▶ **Prompt**: Only the lines from the one containing "Image resolution: width=870" through the final line below belong in the output, copied exactly and without pictures.

▶ **Given information**:
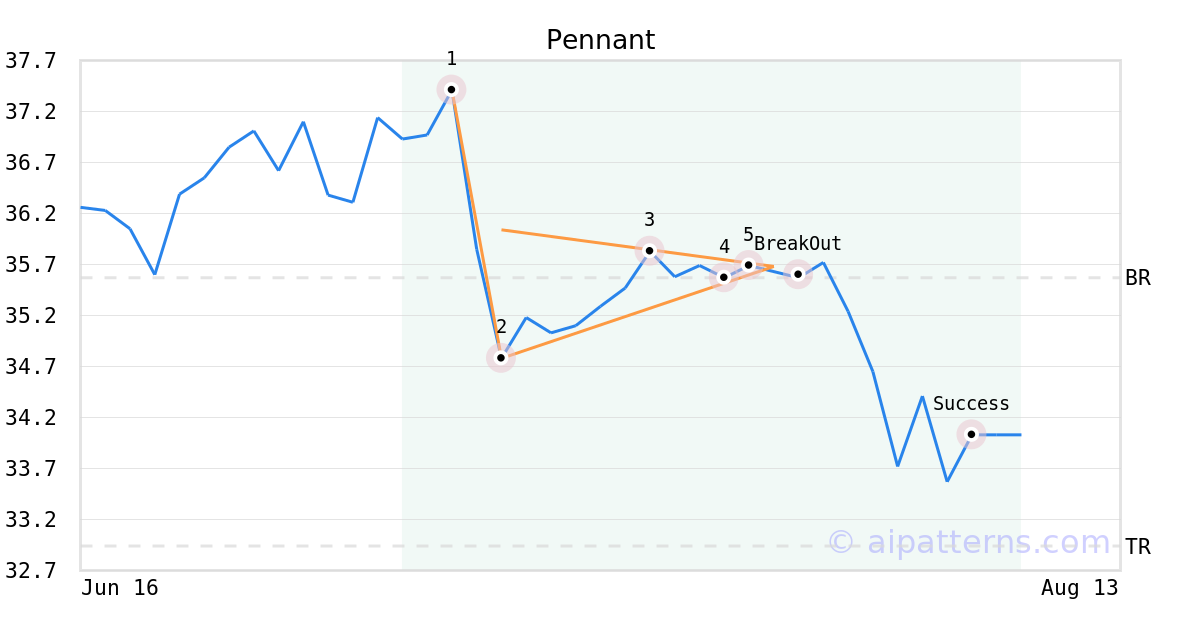Click the point marker labeled 1
Viewport: 1200px width, 630px height.
coord(451,90)
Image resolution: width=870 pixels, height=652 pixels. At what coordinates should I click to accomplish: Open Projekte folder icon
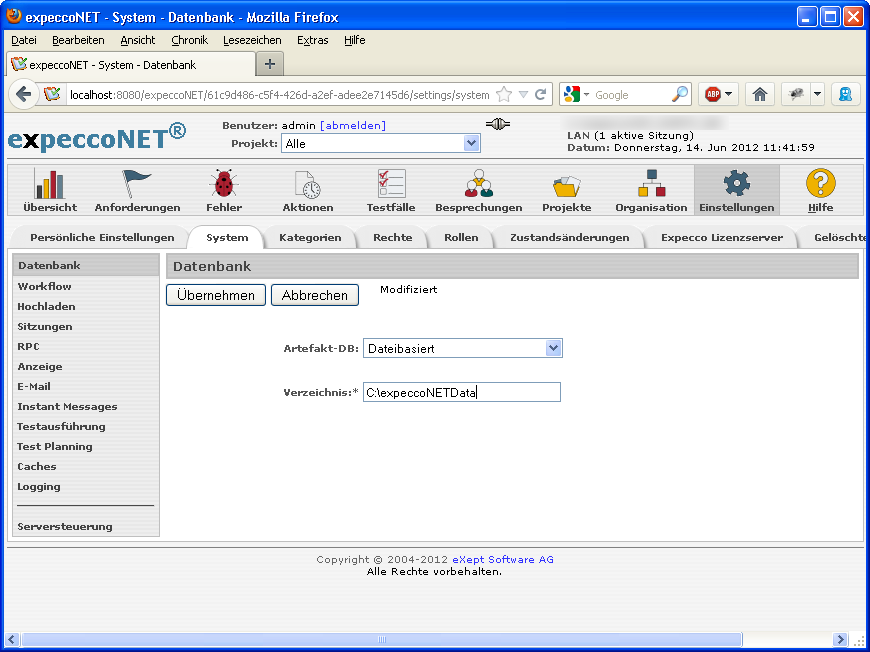pos(566,184)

▶ **Solution for this exercise**:
Image resolution: width=870 pixels, height=652 pixels. At what coordinates should I click to accomplish: Open Projekte folder icon
pos(566,184)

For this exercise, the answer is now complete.